If you’re not particularly tech-savvy, you don’t want to waste time searching through the service’s directory to find your desired show or broadcast. Although the more established services have plenty of experience in creating user-friendly viewing experiences, you may find some of the interfaces on newer streaming services less easy to navigate.
If you’re a fan of watching TV on the go, you may prefer a streaming service with a reliable mobile app that will allow you to easily stream content on your phone regardless of your location.
You should also consider whether you’ll need a provider that offers concurrent streaming. As the name suggests, this feature will allow you—and other members of your household—to watch more than one piece of content through a single account at any given time.
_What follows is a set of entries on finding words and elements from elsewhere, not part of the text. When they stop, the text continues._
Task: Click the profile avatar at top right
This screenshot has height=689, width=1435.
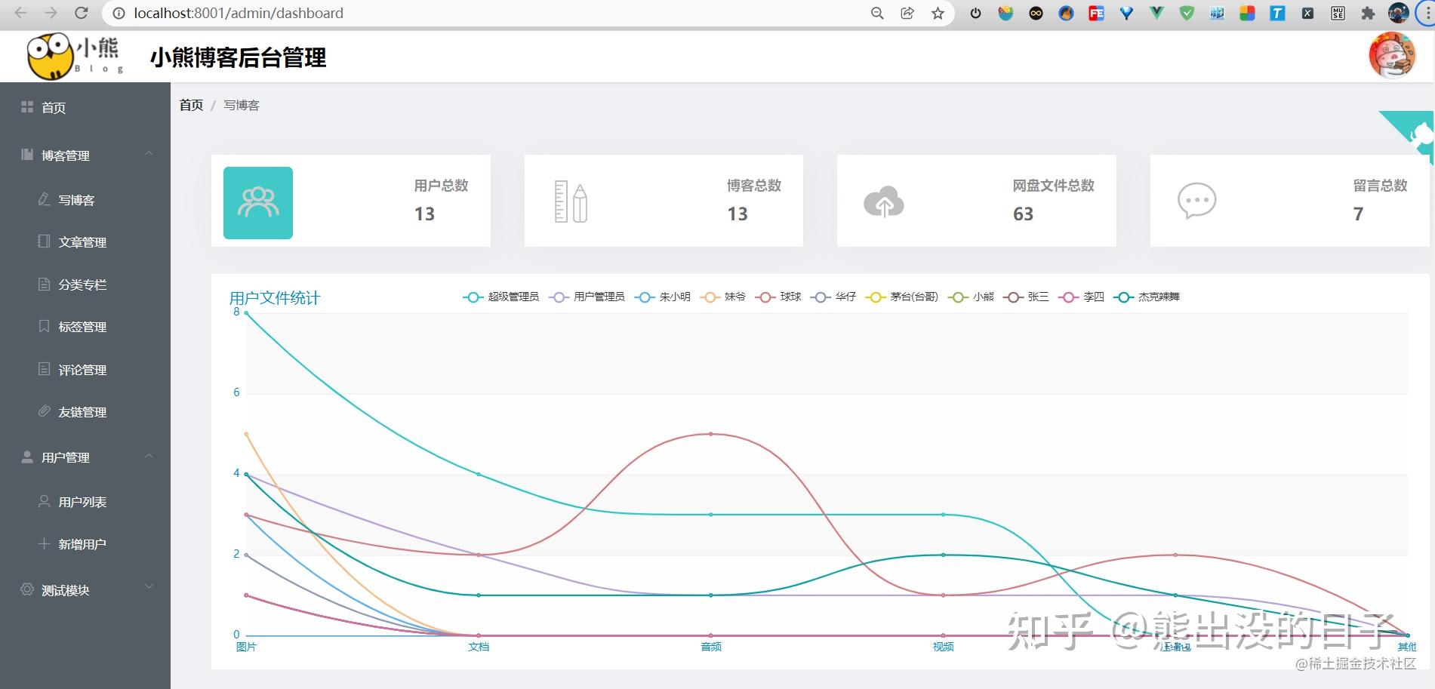Action: 1392,55
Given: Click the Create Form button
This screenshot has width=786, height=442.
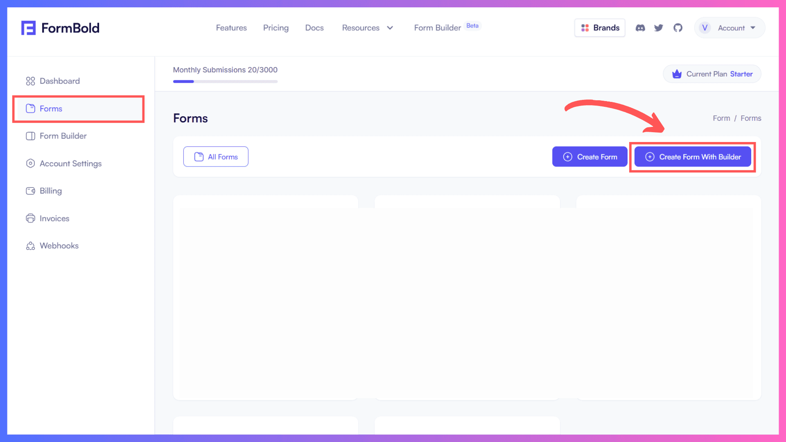Looking at the screenshot, I should tap(589, 156).
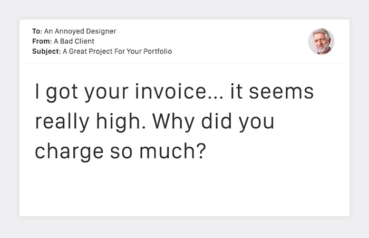Click the word "Designer" in the To line
Screen dimensions: 369x238
(101, 31)
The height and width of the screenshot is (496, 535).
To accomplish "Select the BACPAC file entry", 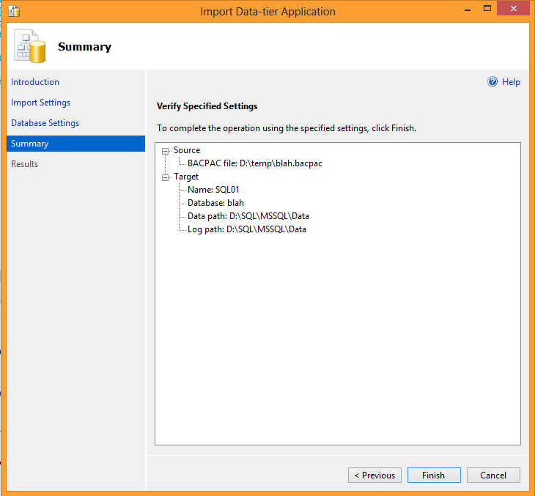I will click(254, 163).
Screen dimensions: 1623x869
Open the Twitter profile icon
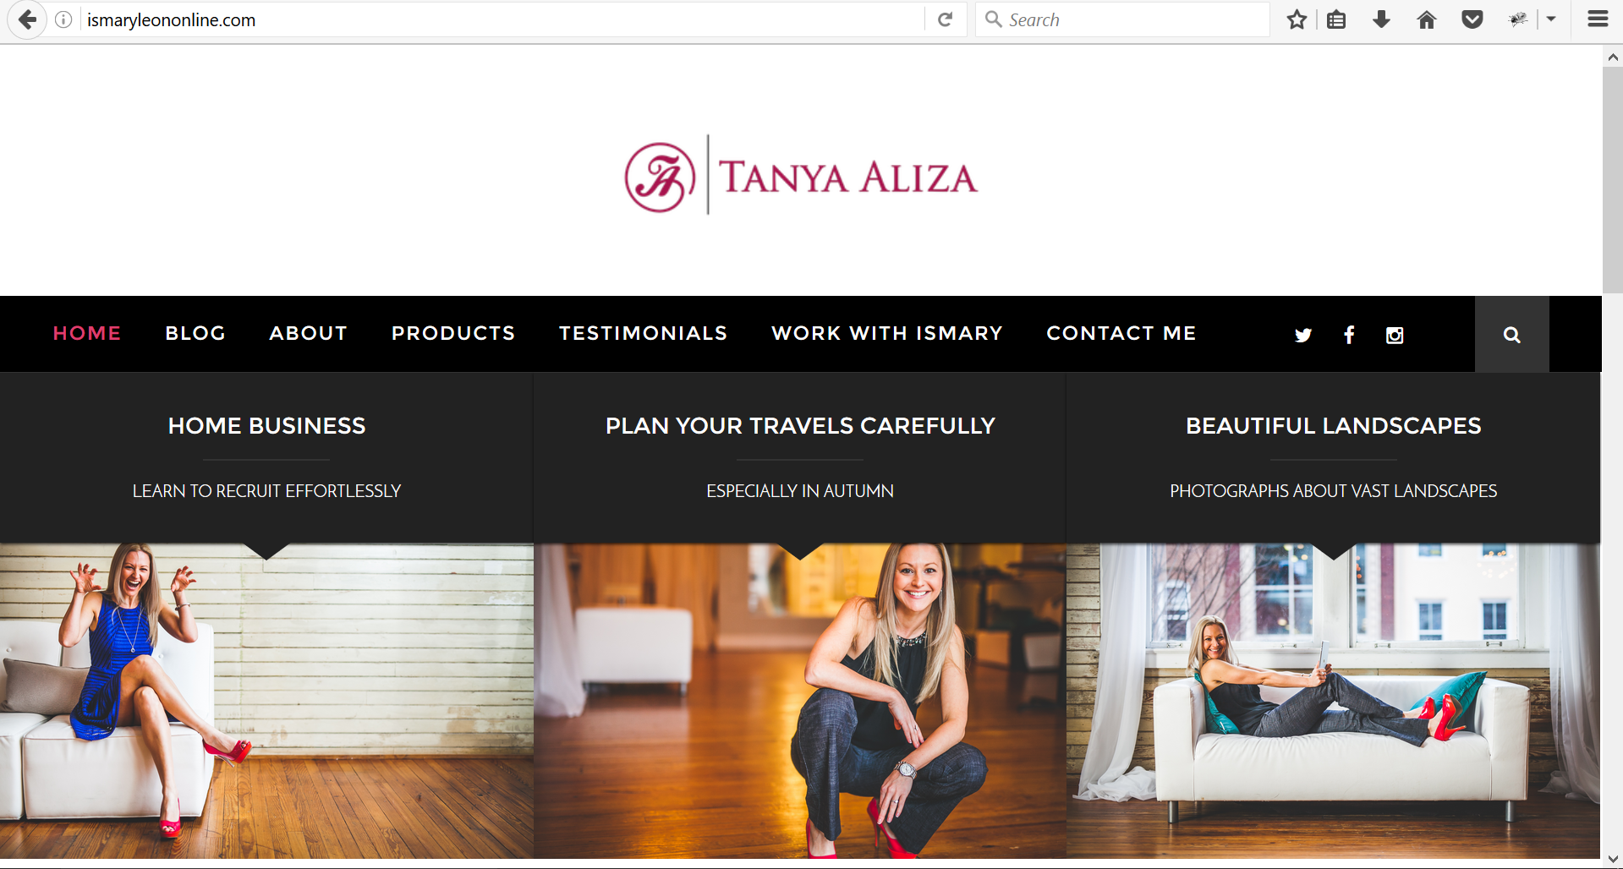[1302, 335]
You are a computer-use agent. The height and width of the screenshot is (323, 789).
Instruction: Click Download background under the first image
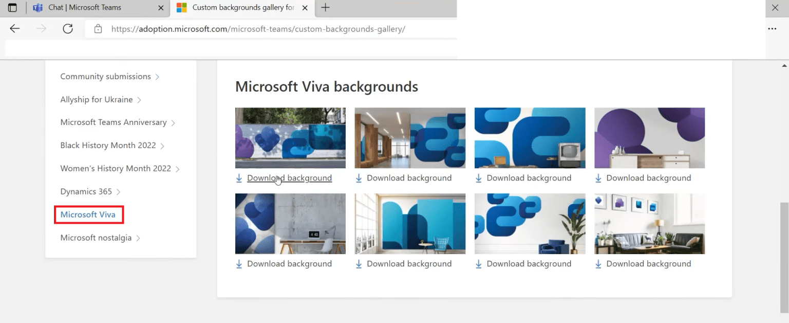289,177
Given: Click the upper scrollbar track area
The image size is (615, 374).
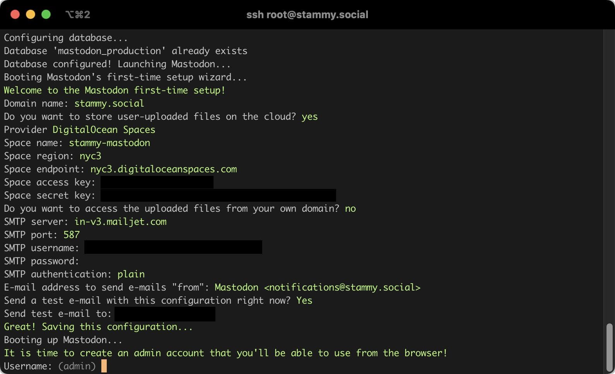Looking at the screenshot, I should click(609, 174).
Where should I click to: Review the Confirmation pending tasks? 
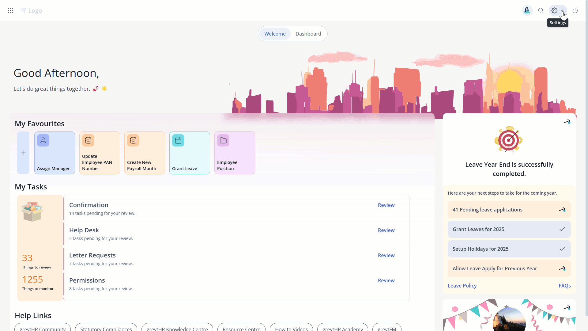click(x=386, y=205)
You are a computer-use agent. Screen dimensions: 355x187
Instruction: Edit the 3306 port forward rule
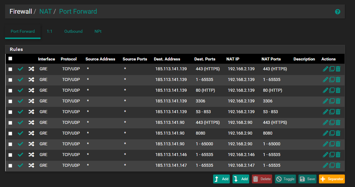point(325,101)
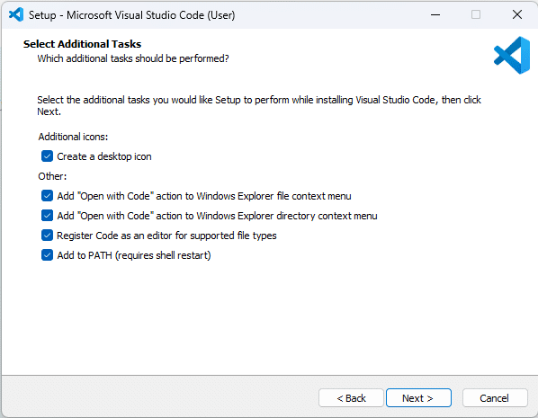Screen dimensions: 538x418
Task: Cancel the Visual Studio Code installation
Action: coord(495,397)

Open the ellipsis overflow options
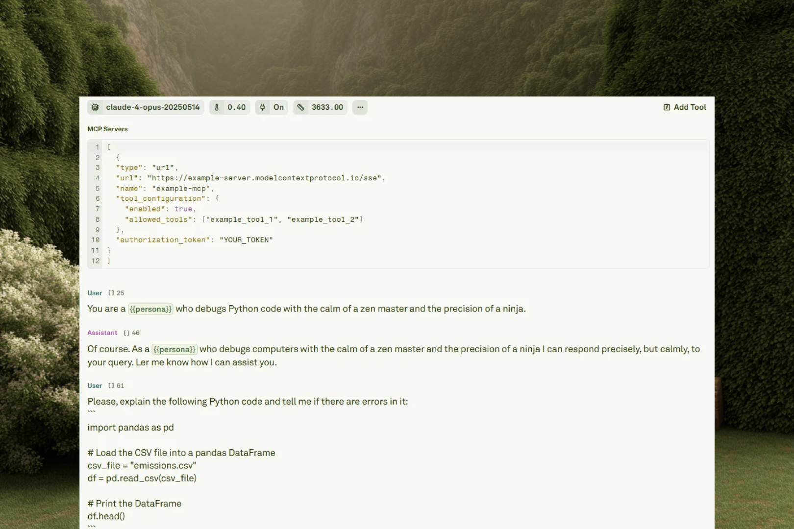[360, 107]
If you and your family have different tastes in TV, the freedom to watch multiple streams could prove essential for family harmony. Although every service is different, some providers allow you to watch up to 4 streams concurrently.
As with any of the utilities or services in your home, cost is likely to be a key factor when you’re choosing a streaming service. As well as seeking a service with a reasonable monthly fee, you should check whether the provider offers any free trials or if you could save money by opting for a budget plan. In many cases, streaming services will charge a lower monthly fee for packages that offer only standard-definition videos or do not allow you to stream on multiple devices.
Do I need a new TV to use TV streaming?
Although you may not need a brand new model to watch TV online, your device will need to meet certain requirements for streaming to work. As a rule, you’ll need a TV that is considered smart, which means it can connect to the internet and, in all likelihood, will already have streaming apps built in at the time of purchase.
Can I watch live TV through TV streaming?
Yes, live streaming allows you to watch events such as sports games, awards shows, or political broadcasts over the internet as they happen. See the chart above for more information on which services offer live viewing.
Will I be able to record shows to watch later?
If you’re streaming through an on-demand service, you’ll likely have no need to record shows for later viewing as all available content can be accessed through your main interface at any time. With live broadcasts, you can record these transmissions via a digital video recorder (DVR). Although some smart TVs will already have a built-in DVR, you may need to purchase a separate DVR to record your stream.